By Yusra Salim
You may have not listened to any of her songs but if you have heard Ali Haider’s music, you would know where the famous ‘Zalim Nazron Se’ was taken from. It was actually an Urdu version of Mashooq Sultan’s ‘Da Spogmayy Khorey’. Before Sultan became the sensation who ruled the Pashto music industry for four decades, she was just a young girl with sparkling eyes whose real name was Mehjabeen. The journey from Mehjabeen to being the ‘Sultana’ of the music industry is humbling, awe-inspiring and free of clichés.
She started dreaming to become a singer when she was six-years-old by listening to Kishwar Sultana’s melodious songs. “Kishwar apa inspired me to be a singer and pursue this as a profession,” Sultan told The Express Tribune, adding she would listen to Radio Pakistan Peshawar, the only medium available at her parents’ house back then.
Hailing from Shah Dherai area of Swat, her family shifted to Mardan when she was a kid. “I pursued my dream after I got married in Peshawar at the age of 12 in the late 50s,” she said, mentioning how her husband and her in-laws supported her singing career. “I was lucky I got married in a music-loving family,” she added, getting her veil fixed. Mashooq’s ‘Da Spogmayy Khorey’Belonging to a small, impoverished family, her parents never allowed her to sing and perform. It was her husband, Wilayat Hussain who took care of their four sons and two daughters while she was busy establishing her musical career. Wearing a simple shalwar kameez and covering her grey tresses with henna, Sultan reveals her father-in-law, Raadat Hussain and his brother Ummat Hussain aka ‘Tablay walay’, would give music lessons. “My husband’s family fulfilled my wish to sing in front of everyone. At the age of 16, I started singing at local weddings in the neighbourhood and practiced daily at my home,” she said. Mashooq’s ‘Da Spogmayy Khorey’

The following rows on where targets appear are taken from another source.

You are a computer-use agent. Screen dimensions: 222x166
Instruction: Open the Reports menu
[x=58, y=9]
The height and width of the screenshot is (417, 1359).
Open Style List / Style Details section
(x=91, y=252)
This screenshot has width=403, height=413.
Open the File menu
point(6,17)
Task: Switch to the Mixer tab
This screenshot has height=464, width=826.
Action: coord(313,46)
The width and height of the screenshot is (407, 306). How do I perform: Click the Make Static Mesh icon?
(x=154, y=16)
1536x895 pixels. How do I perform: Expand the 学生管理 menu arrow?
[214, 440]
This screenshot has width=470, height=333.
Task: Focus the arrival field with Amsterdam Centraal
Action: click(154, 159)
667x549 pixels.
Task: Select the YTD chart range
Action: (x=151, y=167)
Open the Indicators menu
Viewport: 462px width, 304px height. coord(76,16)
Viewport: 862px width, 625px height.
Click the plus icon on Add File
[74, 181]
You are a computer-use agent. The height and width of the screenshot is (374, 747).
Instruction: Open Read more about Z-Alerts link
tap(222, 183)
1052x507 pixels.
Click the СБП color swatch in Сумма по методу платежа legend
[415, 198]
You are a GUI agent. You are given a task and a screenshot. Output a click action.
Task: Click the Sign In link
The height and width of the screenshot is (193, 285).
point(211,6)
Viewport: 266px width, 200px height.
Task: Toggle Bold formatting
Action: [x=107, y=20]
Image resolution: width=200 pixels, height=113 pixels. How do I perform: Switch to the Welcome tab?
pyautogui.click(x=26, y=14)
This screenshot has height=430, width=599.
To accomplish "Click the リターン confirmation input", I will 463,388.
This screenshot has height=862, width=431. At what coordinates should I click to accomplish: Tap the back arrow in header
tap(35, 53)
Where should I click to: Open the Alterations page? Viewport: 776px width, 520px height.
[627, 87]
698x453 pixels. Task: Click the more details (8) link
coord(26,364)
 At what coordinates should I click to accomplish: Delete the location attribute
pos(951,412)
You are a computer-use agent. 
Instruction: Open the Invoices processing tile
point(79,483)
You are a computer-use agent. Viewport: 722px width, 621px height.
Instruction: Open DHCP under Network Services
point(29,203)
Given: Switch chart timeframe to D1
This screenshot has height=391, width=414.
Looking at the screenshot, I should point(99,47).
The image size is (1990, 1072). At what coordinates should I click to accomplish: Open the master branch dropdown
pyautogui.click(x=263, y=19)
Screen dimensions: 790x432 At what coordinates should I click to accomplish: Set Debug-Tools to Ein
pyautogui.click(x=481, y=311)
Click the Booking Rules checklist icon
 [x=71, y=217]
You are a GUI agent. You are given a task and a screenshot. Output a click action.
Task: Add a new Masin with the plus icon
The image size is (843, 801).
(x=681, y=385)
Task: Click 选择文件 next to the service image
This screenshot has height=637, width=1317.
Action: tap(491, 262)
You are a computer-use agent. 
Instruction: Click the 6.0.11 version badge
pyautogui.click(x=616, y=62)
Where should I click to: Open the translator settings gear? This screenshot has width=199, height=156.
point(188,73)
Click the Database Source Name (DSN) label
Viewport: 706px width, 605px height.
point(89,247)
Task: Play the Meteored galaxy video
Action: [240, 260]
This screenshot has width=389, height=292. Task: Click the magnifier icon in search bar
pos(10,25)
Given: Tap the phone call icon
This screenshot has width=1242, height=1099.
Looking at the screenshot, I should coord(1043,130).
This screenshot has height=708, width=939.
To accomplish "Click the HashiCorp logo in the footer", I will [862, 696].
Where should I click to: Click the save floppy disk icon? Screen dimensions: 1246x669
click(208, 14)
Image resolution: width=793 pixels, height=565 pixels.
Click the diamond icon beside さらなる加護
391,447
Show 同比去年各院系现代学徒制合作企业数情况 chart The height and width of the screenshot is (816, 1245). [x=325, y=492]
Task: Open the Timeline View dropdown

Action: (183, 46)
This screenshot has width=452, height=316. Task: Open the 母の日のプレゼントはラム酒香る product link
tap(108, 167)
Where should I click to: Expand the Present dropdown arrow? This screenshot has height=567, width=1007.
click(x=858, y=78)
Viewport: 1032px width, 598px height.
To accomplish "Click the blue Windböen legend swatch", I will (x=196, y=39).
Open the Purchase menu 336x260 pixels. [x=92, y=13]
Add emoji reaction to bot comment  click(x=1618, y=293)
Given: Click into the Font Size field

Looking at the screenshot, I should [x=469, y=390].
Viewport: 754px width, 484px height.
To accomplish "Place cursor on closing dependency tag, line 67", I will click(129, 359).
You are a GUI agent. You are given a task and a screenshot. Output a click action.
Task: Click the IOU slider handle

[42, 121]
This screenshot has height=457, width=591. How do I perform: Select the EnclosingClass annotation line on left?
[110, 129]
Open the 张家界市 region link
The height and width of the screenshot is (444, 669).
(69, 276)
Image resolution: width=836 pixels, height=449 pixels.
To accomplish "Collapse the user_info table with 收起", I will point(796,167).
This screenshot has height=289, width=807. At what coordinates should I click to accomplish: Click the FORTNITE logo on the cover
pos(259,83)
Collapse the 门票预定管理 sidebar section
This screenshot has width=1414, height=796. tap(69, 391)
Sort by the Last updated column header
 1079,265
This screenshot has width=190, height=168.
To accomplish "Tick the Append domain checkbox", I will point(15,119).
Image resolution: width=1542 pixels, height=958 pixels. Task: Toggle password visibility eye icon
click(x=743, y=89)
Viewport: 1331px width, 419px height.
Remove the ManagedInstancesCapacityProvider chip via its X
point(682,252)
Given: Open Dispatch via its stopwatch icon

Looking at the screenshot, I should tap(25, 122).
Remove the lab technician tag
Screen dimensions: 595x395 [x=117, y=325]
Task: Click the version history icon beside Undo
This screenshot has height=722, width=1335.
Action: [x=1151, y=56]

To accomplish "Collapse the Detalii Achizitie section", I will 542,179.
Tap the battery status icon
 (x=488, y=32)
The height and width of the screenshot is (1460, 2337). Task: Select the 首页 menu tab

In 1962, a radio producer, Nawab Ali Khan Yousafzai, introduced her to the Radio Pakistan Peshawar. “Since then, I am associated with Radio Pakistan,” she recalled. Sultan can’t put to words the thrilling experience of singing on radio in the 60s, “While recording, we used to sing live and in just one take. But now the scenario is really different and there are many adaptations.”
“The feel of live singing is irreplaceable,” she said, humming one of her songs in Pashto.
“Many of my songs were translated in Urdu by the renowned singers including Ali Haider and Saleem Javed,” she proudly said. ‘Zalim Nazron Se’ was originally in Pashto, which Sultan sang early in her career.
“In 1974, Jamiluddin Aali invited me to Karachi and I performed there with well-known Indian lyricist, Javed Akhtar,” she added.
Sultan has more than 600 national and international awards from the US, France, the UK, Belgium, Afghanistan and UAE, where she represented Pakistan at several occasions. Apart from being a proud winner of Sitara-e-Imtiaz, she has “1,600 music albums” to her credit.
Although she has also acted in classic movies like Jawargar and Janaan, she prefers singing over acting. “Movies are not my thing, I am a singer and that is what I should do,” She said.
Today, the legendary singer lives in a two-room rented house in Chughalpura, in the outskirts of Khyber-Pakhtunkhwa with her son and daughter. “I still perform whenever Radio Pakistan or any other channel approaches me,” she said. Her husband passed away two decades ago. “Being the only artist in the family and a single parent makes life more difficult,” she says.
The singer also spoke about the on-going law and order situation in Peshawar, saying that the growing militancy had badly affected the Pashto music industry, especially in K-P. “The situation is getting worse in our province. Singers are migrating and regional music is diminishing very fast,” she said.